PSA_SUCCESS_DEPENDENCY_NEEDED Another image needs to be installed to finish installation.

Proposal

d3zd3z commented 2 years ago

I'm a little worried about the possibility of having too much detail about why an image fails (invalid signature vs some of the other data) and that being able to be used for an oracle attack. In other words, I like the idea of simplifying the error messages, and to collapse most down to invalid signature). We would want to make sure there isn't any advantage given to an attacker from being able to distinguish INVALID_SIGNATURE from INVALID_ARGUMENT.

athoelke commented 2 years ago

I have the same concern - the historical precedent being providing a distinction between invalid padding and invalid content. I am not sure that this extends to INVALID_SIGNATURE vs INVALID_ARGUMENT. We could tighten up the use of these.
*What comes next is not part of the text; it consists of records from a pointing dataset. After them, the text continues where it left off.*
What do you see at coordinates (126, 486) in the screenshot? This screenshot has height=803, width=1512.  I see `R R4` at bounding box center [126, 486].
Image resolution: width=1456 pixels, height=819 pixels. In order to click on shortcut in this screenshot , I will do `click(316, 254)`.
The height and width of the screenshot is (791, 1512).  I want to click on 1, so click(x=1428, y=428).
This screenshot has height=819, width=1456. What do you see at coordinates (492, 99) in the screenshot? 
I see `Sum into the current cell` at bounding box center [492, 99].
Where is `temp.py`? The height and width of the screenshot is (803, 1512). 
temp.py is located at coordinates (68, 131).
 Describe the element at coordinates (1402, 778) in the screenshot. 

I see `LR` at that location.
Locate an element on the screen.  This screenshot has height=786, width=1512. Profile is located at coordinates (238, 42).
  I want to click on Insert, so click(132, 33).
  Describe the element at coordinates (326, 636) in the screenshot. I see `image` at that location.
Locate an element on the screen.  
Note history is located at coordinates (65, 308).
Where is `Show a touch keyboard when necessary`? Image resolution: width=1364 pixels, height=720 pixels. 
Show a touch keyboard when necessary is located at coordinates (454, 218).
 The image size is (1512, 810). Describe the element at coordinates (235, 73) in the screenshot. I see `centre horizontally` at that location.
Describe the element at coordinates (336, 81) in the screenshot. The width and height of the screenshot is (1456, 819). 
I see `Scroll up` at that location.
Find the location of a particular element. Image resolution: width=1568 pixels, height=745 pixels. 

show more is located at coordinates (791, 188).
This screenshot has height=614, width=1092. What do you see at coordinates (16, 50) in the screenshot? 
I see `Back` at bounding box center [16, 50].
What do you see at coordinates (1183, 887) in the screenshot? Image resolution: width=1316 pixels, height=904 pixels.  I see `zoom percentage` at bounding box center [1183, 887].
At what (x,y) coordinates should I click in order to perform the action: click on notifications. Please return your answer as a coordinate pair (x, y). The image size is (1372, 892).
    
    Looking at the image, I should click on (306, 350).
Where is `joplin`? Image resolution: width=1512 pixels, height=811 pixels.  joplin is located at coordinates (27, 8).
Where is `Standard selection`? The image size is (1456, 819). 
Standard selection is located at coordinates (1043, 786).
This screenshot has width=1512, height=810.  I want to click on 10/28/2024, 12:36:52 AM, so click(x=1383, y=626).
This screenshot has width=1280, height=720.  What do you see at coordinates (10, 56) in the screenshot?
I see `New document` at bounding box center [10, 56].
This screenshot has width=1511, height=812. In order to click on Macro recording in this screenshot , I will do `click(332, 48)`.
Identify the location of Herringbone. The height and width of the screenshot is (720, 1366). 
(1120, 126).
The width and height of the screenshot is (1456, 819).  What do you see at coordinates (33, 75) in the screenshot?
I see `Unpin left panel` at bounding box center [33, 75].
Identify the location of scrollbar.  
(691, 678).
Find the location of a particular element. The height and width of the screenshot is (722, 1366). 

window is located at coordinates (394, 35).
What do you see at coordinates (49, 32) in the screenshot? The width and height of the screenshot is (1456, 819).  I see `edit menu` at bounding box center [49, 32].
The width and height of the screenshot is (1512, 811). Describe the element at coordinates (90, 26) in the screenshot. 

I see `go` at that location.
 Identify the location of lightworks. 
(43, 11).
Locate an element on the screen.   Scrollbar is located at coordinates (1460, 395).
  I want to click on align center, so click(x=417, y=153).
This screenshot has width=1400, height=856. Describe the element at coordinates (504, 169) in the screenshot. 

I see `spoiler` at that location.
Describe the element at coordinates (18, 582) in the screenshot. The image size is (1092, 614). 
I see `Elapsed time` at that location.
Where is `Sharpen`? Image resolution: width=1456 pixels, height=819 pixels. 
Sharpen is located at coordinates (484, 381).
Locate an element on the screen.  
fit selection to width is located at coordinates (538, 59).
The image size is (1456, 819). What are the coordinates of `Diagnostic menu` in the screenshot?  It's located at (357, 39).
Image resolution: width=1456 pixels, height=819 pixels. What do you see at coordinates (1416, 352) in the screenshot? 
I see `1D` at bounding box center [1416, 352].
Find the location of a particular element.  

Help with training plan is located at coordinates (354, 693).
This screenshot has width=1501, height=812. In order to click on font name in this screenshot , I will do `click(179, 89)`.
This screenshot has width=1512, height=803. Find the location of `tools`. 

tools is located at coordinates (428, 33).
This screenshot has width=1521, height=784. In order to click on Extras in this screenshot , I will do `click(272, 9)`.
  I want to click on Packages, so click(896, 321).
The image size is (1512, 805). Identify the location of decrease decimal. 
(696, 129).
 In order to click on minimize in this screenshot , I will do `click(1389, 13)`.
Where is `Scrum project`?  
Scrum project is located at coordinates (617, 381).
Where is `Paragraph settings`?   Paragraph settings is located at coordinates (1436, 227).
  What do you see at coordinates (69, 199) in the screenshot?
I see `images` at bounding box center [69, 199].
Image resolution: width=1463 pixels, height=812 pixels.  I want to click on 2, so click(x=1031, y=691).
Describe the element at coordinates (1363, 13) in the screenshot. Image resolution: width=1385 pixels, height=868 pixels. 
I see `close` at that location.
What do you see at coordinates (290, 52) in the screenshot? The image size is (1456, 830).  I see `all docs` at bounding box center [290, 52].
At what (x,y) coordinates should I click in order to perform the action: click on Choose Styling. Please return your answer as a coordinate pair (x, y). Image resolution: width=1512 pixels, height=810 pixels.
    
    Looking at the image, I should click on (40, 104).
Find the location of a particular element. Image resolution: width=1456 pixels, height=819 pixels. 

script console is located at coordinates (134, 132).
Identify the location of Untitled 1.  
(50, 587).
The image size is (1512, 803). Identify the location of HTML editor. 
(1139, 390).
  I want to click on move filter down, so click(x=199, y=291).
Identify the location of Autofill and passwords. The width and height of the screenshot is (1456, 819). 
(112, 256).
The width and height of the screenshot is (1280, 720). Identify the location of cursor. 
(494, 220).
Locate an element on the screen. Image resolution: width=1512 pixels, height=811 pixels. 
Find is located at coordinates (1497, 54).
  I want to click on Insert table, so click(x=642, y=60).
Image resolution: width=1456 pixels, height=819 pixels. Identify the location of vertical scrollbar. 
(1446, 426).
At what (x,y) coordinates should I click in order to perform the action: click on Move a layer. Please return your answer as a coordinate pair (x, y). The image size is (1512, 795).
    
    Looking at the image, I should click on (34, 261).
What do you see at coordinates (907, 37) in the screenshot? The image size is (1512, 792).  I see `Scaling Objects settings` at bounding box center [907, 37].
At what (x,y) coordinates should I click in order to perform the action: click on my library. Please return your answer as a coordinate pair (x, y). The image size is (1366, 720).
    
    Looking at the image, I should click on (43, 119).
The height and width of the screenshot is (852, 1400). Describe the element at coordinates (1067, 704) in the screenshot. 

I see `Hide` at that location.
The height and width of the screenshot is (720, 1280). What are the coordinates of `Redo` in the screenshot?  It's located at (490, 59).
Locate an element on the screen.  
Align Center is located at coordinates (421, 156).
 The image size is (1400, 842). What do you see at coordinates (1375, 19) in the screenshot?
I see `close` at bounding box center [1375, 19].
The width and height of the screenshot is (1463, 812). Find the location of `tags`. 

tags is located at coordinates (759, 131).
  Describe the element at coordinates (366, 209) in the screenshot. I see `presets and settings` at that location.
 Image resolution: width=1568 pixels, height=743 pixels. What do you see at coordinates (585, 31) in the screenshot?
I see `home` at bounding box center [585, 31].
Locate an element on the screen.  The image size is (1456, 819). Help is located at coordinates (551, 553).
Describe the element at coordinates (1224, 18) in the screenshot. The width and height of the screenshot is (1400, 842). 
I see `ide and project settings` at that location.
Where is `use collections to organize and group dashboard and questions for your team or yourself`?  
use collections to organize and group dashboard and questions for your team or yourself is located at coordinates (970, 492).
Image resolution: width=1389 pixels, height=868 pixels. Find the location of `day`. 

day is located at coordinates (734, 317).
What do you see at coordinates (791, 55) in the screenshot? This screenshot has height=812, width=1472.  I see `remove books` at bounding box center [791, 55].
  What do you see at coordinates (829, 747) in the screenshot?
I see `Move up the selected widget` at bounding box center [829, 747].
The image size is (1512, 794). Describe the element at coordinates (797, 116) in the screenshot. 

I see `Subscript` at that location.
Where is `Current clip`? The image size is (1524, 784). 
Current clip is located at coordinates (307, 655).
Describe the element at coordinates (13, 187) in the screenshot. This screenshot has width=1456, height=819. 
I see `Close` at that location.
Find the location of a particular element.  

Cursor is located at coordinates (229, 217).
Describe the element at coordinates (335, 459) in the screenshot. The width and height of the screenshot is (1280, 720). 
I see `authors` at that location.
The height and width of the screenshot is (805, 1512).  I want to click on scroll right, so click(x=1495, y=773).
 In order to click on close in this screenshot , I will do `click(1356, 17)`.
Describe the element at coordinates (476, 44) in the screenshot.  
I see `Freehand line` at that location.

For example:

This way, until an image passes the integrity check the call will only return INVALID_SIGNATURE. We assume that the signature/integrity check is cryptographically hard enough.

If the Update Service is a secure implementation (inside a Root of Trust), then reducing the information in the failure code reduces the benefit to an attacker - but makes diagnostic of a problem much harder. I would expect this kind of implementation to have some kind of secure audit log that might record the update attempt and failure?

If the implementation is purely a HAL, then it is unlikely to diagnose different failure conditions - it expects that the Client is responsible for most of that.